### Input material

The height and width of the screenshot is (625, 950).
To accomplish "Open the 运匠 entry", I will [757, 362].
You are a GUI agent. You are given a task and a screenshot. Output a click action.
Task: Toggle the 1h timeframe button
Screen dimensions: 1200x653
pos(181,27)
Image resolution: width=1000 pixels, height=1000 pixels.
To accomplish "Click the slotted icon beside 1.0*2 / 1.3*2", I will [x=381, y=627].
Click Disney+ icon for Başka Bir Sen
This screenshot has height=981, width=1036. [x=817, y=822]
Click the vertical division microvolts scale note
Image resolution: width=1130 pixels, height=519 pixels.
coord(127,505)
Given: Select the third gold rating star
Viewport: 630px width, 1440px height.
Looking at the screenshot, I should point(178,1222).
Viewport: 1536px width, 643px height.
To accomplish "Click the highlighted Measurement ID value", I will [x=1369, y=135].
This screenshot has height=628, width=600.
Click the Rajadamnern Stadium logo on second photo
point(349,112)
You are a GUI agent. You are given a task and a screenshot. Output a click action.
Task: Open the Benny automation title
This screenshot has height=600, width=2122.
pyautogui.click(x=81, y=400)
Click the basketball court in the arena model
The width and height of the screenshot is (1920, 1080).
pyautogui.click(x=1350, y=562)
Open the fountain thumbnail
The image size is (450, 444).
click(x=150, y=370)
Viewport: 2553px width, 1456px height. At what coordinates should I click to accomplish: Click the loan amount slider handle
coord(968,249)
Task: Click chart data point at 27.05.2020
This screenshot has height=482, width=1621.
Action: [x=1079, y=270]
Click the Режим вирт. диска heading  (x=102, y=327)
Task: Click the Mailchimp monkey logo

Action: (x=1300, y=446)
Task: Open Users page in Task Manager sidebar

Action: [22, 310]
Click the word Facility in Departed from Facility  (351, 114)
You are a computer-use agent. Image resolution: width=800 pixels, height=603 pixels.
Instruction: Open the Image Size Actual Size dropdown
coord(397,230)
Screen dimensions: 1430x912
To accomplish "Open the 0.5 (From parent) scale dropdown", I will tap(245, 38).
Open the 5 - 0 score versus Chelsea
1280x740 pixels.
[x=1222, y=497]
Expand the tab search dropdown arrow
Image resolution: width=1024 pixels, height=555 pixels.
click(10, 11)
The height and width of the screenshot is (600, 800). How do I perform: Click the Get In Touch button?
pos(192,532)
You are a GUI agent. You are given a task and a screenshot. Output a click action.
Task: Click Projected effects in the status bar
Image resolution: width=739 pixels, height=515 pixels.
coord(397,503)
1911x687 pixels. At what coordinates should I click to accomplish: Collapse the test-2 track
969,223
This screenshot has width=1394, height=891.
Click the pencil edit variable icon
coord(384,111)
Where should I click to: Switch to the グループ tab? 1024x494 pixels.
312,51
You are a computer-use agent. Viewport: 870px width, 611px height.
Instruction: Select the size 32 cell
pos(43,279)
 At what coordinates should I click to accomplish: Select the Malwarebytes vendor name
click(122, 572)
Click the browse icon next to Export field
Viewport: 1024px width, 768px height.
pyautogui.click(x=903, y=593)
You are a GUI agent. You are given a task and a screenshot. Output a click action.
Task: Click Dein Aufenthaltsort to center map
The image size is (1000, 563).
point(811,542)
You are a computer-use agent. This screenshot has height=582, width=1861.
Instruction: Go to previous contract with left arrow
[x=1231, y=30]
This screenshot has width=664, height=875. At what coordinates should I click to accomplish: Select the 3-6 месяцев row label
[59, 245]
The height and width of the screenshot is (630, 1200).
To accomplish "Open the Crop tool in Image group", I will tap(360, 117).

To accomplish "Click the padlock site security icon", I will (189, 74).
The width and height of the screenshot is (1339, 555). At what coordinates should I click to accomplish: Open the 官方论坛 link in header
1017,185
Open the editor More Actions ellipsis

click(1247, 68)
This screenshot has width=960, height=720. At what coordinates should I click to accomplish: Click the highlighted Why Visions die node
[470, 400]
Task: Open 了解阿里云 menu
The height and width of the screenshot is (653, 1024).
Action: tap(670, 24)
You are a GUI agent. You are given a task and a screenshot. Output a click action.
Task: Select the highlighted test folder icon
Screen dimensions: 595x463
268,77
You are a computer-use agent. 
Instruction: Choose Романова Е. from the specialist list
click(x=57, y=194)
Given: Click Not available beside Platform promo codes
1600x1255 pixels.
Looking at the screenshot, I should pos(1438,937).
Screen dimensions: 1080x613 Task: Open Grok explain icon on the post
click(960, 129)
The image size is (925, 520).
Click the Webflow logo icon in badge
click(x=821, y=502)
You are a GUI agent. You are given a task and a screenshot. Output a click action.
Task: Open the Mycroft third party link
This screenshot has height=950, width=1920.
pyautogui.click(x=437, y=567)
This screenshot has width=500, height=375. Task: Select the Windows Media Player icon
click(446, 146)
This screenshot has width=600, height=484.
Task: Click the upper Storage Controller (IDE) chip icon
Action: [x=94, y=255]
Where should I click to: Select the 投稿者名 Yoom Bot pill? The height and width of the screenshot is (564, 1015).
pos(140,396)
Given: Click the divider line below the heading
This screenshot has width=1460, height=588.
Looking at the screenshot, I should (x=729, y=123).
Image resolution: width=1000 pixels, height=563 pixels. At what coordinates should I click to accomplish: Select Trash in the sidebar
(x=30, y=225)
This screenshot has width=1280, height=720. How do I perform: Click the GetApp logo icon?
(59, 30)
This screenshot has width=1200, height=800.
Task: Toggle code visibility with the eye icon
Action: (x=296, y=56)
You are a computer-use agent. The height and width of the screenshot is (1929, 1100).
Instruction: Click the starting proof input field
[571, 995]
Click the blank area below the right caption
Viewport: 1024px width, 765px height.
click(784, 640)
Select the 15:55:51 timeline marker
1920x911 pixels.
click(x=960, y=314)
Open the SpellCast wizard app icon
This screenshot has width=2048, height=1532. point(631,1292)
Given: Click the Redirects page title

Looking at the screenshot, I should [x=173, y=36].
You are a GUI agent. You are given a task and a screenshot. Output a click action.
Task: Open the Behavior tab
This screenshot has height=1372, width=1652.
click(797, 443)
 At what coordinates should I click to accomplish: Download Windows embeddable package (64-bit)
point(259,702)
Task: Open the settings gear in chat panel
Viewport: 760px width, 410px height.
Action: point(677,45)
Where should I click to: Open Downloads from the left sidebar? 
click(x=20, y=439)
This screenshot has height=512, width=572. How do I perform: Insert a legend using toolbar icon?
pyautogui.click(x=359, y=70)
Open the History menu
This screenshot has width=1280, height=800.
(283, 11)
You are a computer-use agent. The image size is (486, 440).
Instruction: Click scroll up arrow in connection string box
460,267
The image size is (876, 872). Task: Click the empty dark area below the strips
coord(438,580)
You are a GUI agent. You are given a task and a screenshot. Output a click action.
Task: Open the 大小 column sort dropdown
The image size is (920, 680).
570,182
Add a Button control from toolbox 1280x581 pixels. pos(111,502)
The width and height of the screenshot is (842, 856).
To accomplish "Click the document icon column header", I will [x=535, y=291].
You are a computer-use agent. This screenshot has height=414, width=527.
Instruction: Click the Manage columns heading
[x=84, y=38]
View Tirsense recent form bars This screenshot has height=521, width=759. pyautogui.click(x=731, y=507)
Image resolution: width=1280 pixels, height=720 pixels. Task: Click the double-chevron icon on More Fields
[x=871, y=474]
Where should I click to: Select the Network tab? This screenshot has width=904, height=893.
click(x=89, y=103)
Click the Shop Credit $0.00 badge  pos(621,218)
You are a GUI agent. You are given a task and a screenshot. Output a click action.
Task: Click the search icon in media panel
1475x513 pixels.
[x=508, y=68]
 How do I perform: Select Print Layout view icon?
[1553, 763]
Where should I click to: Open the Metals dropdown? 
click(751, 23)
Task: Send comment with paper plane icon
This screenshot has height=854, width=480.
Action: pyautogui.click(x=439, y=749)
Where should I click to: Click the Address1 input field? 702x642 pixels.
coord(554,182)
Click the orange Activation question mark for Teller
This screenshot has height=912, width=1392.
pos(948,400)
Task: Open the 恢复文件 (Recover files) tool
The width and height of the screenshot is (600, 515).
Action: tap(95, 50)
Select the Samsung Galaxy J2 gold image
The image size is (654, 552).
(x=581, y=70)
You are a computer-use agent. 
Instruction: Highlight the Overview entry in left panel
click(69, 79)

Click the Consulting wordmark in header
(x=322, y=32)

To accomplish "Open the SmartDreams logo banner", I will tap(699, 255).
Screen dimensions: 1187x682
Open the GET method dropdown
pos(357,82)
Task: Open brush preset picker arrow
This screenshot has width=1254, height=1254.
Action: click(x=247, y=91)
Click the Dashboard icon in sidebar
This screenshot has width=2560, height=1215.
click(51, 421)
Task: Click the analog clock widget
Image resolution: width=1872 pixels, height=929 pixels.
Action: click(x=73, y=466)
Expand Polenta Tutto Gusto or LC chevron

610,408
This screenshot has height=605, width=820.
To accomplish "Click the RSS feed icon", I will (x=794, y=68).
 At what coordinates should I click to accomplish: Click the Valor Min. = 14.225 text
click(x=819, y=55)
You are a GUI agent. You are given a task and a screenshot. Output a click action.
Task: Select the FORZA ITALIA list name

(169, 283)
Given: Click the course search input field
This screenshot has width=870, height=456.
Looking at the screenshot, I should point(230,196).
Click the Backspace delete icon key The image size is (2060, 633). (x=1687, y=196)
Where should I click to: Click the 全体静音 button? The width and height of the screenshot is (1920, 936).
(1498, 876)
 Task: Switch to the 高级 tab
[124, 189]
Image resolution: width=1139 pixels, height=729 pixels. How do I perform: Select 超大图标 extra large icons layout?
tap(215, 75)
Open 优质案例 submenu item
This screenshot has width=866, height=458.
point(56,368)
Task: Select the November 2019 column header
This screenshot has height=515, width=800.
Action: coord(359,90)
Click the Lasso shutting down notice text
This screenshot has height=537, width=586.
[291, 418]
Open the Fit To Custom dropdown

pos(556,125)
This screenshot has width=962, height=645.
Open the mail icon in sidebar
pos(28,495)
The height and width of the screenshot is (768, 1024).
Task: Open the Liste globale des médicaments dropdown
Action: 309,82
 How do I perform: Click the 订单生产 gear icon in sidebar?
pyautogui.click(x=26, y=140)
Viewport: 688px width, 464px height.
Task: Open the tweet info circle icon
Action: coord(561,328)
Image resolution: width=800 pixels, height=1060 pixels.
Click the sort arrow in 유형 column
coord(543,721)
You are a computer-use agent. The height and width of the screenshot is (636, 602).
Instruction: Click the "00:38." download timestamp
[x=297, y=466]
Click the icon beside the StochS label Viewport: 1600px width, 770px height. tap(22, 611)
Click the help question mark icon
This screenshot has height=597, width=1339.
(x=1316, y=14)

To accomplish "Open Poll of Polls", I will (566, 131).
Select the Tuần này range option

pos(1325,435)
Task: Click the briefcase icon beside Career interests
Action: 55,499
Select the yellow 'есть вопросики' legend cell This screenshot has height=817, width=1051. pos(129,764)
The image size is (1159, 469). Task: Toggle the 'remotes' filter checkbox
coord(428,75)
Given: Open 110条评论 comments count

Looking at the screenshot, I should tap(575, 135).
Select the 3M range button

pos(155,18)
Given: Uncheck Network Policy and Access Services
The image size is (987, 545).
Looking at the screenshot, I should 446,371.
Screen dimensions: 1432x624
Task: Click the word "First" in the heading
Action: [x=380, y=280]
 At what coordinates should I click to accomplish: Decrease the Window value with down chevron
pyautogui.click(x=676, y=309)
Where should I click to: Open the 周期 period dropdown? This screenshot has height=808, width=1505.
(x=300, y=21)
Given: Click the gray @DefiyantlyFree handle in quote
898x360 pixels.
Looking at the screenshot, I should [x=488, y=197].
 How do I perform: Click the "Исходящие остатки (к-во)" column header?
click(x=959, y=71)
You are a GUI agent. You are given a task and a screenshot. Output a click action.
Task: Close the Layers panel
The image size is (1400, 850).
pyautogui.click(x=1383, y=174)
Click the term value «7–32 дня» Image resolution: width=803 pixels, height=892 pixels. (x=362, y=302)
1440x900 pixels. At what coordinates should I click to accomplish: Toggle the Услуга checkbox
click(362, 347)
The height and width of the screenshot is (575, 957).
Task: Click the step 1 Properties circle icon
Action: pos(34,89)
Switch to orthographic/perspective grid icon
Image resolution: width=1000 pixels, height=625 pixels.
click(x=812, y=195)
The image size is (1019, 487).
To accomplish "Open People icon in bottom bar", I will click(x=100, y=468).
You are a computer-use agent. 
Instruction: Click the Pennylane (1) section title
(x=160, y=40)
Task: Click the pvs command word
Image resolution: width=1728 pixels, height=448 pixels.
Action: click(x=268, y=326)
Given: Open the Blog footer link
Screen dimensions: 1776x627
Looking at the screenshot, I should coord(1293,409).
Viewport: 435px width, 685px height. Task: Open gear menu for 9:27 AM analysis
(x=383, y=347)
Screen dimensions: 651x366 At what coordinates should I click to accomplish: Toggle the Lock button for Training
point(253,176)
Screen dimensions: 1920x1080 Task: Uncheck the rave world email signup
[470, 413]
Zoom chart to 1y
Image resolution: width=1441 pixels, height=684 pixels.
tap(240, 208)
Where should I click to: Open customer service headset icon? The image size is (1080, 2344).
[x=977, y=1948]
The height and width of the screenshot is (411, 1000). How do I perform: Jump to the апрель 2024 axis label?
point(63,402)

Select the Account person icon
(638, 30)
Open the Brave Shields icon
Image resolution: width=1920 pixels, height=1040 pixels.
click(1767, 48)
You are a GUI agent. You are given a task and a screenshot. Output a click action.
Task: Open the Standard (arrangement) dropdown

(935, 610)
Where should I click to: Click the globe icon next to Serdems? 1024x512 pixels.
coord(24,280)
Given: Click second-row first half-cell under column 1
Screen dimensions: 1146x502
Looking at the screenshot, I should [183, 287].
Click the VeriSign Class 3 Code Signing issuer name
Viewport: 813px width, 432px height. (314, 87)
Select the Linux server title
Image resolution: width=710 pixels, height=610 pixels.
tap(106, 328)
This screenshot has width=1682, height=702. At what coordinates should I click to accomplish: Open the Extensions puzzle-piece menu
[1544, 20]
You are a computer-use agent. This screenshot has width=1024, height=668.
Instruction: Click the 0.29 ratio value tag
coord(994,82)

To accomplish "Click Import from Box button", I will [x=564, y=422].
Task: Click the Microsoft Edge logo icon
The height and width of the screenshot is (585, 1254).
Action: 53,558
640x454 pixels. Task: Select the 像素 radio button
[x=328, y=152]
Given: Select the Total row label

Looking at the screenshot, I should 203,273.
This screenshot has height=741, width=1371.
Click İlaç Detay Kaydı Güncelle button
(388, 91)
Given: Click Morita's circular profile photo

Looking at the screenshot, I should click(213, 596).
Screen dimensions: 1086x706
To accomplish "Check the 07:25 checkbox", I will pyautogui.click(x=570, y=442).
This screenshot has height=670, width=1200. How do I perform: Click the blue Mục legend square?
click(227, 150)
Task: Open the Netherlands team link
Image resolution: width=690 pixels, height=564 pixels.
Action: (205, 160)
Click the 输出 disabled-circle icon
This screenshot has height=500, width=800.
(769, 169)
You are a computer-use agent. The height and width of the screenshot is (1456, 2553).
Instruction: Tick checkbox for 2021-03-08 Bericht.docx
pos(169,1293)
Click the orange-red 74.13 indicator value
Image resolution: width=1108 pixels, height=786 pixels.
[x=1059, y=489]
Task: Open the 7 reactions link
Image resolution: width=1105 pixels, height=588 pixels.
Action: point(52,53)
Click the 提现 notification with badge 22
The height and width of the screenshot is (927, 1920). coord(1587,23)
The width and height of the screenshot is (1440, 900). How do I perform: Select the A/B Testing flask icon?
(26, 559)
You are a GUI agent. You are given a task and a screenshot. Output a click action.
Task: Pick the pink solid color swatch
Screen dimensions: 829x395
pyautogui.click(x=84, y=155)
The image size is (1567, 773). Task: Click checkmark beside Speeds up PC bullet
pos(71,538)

######

## What to produce
Search the entries for the string "computer" and return each line where it turns up.

## Answer to the exercise
You are a computer-use agent. Image resolution: width=800 pixels, height=603 pixels.
You are a computer-use agent. Viewport: 870px width, 611px height.
You are a computer-use agent. This screenshot has height=582, width=1861.
You are a computer-use agent. 
You are a computer-use agent. The height and width of the screenshot is (1929, 1100).
You are a computer-use agent. The image size is (486, 440).
You are a computer-use agent. This screenshot has height=414, width=527.
You are a computer-use agent. 
You are a computer-use agent. The height and width of the screenshot is (636, 602).
You are a computer-use agent. 
You are a computer-use agent. This screenshot has width=1024, height=668.
You are a computer-use agent. The height and width of the screenshot is (1456, 2553).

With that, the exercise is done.